Ham and Beans With Corn Bread (Monday)
Makes 8 servings
Preparation time: 15 minutes
Cooking time: 30 to 35 minutes
cooking spray
1 large onion, chopped
2 (15-ounce) cans white beans, rinsed and drained
1 (10-ounce) package frozen chopped turnip greens or collard greens, thawed and well-drained
1 (14 1/2 -ounce) can diced tomatoes; don't drain
1 cup cooked chopped ham
1 (6 1/2 -ounce) package corn bread mix
Heat oven to 425 degrees. Coat a 9-by-13-inch baking dish with cooking spray. In a large, nonstick skillet coated with cooking spray, cook onion until softened, about 5 minutes. Stir in beans, greens, tomatoes with juice, and ham. Spoon into baking dish. Make corn bread according to package directions. Spoon batter around edges of filling. Bake 25 to 30 minutes or until golden brown.
Per serving: 232 calories, 10 grams protein, 6 grams fat (24 percent calories from fat), 1.7 grams saturated fat, 34 grams carbohydrate, 38 milligrams cholesterol, 746 milligrams sodium, 6 grams fiber.
Kidchos (Thursday)
Makes 4 servings
Preparation time: 10 minutes
Cooking time: less than
10 minutes
5 cups baked corn chips (about 4 ounces)
1 (16-ounce) can fat-free refried beans
1 cup chili con queso dip
2 cups shredded lettuce
1/2 cup shredded carrots
1/4 cup each: fat-free sour cream and salsa
chopped scallions and sliced jalapeno peppers for garnish
Place chips on a large serving platter. Heat beans and dip according to directions and spread over chips. Top with lettuce, carrots, sour cream and salsa. Garnish with scallions and jalapeno peppers if desired.
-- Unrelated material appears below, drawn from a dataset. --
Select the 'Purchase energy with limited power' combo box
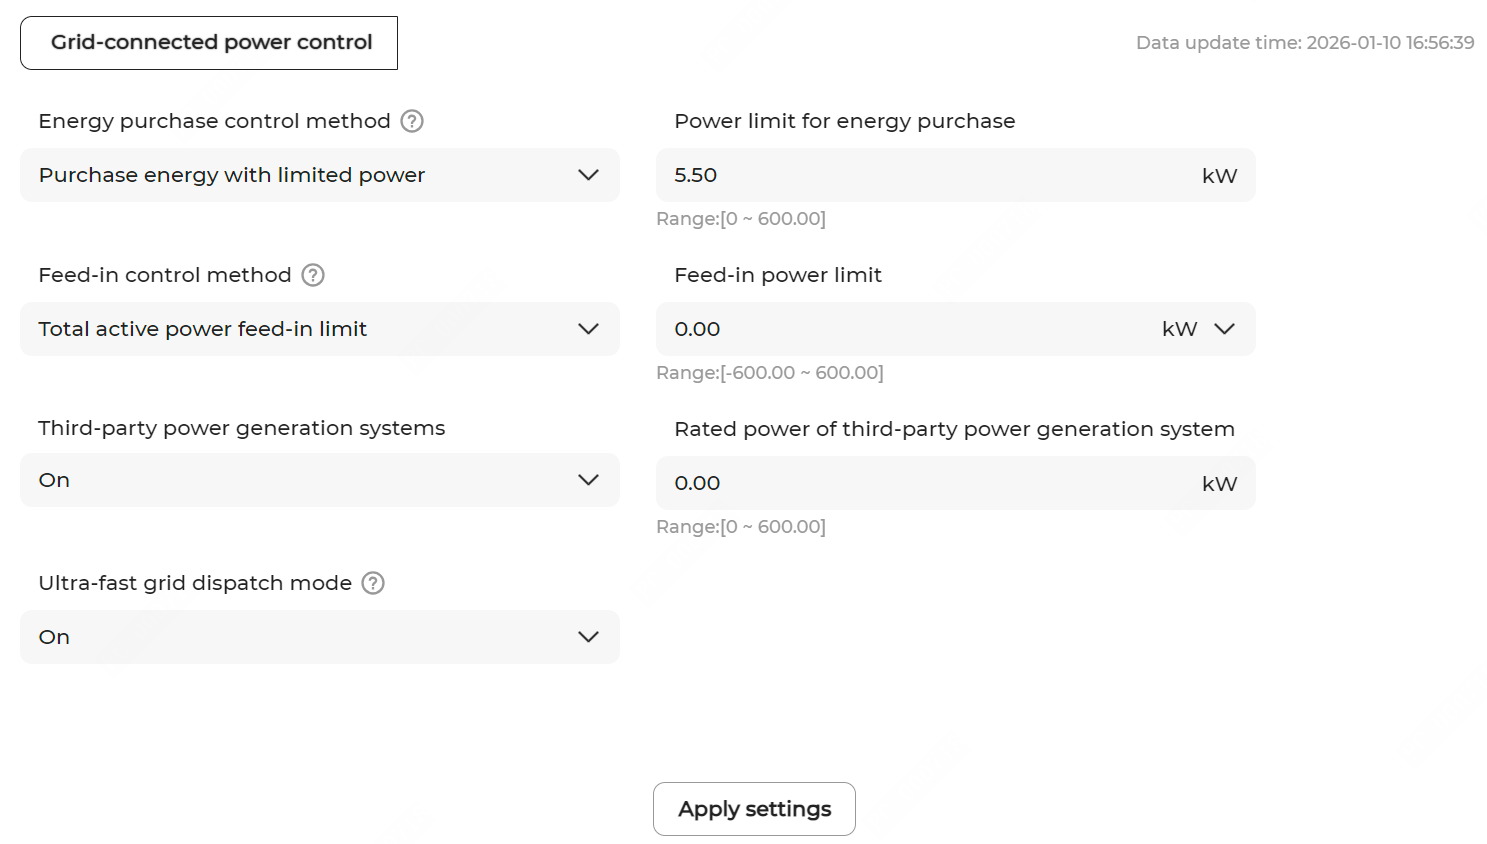 point(300,175)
Per serving: 324 calories, 12 grams protein, 5 grams fat (14 percent calories from fat), 1 gram saturated fat, 58 grams carbohydrate, 7 milligrams cholesterol, 1,971 milligrams sodium, 8 grams fiber.
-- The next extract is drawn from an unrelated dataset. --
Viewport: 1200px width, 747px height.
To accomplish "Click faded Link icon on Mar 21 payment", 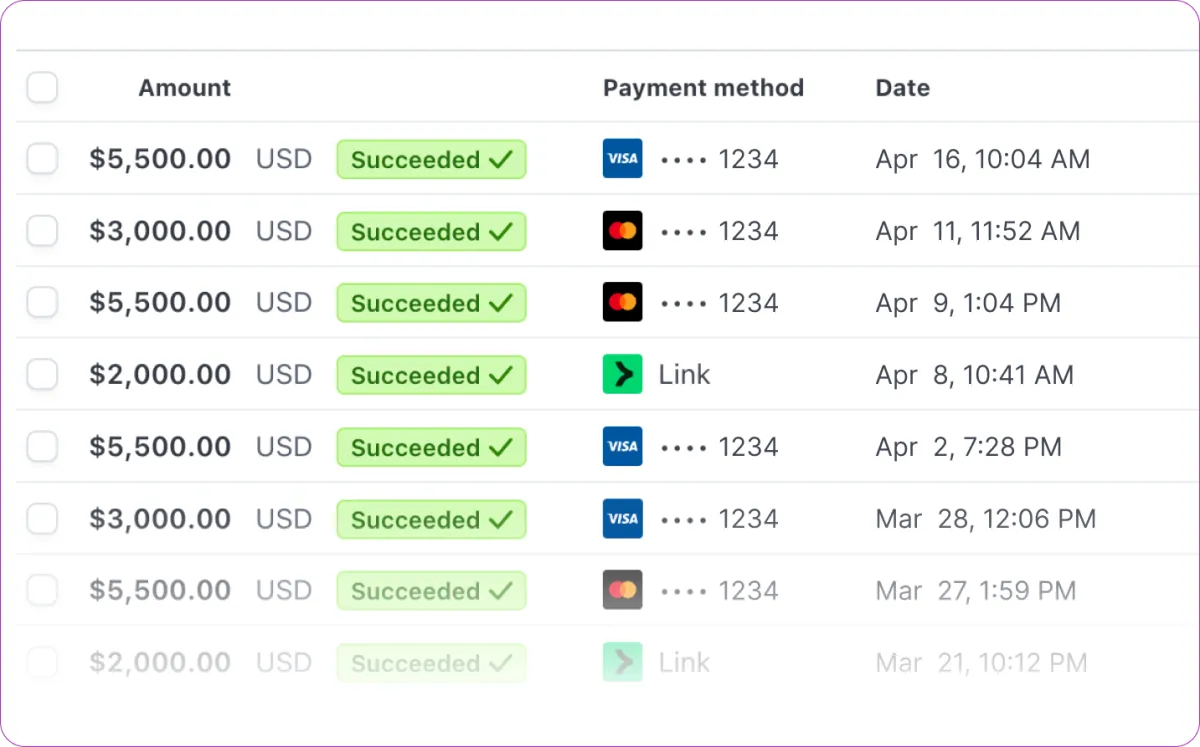I will [622, 663].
Linguine With Goat Cheese (Friday)
Makes 6 servings
Preparation time: under 10 minutes
Cooking time: time to cook the linguine and toast the pine nuts
12 ounces linguine
1 tablespoon olive oil
3 tablespoons toasted pine nuts
2 ounces goat cheese, cut into bits
2 roasted red peppers from a jar, drained and sliced
Cook linguine according to directions; drain well. Transfer to a serving bowl. Coat with oil. Add pine nuts, goat cheese and red peppers to the pasta and toss. Serve immediately.
Per serving: 295 calories, 11 grams protein, 9 grams fat (26 percent calories from fat), 3.1 grams saturated fat, 44 grams carbohydrate, 10 milligrams cholesterol, 71 milligrams sodium, 2 grams fiber.
Shrimp With Orzo (Saturday)
Makes 6 servings
Preparation time: less than
15 minutes
Cooking time: time to cook
the orzo and shrimp
1 pound orzo
1 pound large, cooked, fresh shrimp, cleaned and deveined
1 (14 1/2 -ounce) can diced tomatoes, well-drained
3 ounces crumbled feta cheese
2 tablespoons each: balsamic vinegar and fresh lemon juice
1/2 cup chopped scallions
1/2 teaspoon dried oregano
salt and pepper to taste
kalamata olives for garnish if desired
Cook orzo according to directions; drain well. In a large serving bowl, combine shrimp, tomatoes, cheese, vinegar, lemon juice, scallions, oregano, and salt and pepper to taste. Toss well. Add orzo and stir to mix. Garnish with olives, if desired, and serve.
Per serving: 411 calories, 28 grams protein, 5 grams fat (11 percent calories from fat), 2.5 grams saturated fat, 61 grams carbohydrate, 160 milligrams cholesterol, 406 milligrams sodium, 3 grams fiber.
Tip of the week
Add nutrition to any bread with the Cornell Enrichment Formula. Before measuring flour into measuring cup, add 1 tablespoon each soy flour and nonfat milk powder, and 1 teaspoon wheat germ. Spoon in flour and level off. Repeat for each cup of flour used in the recipe.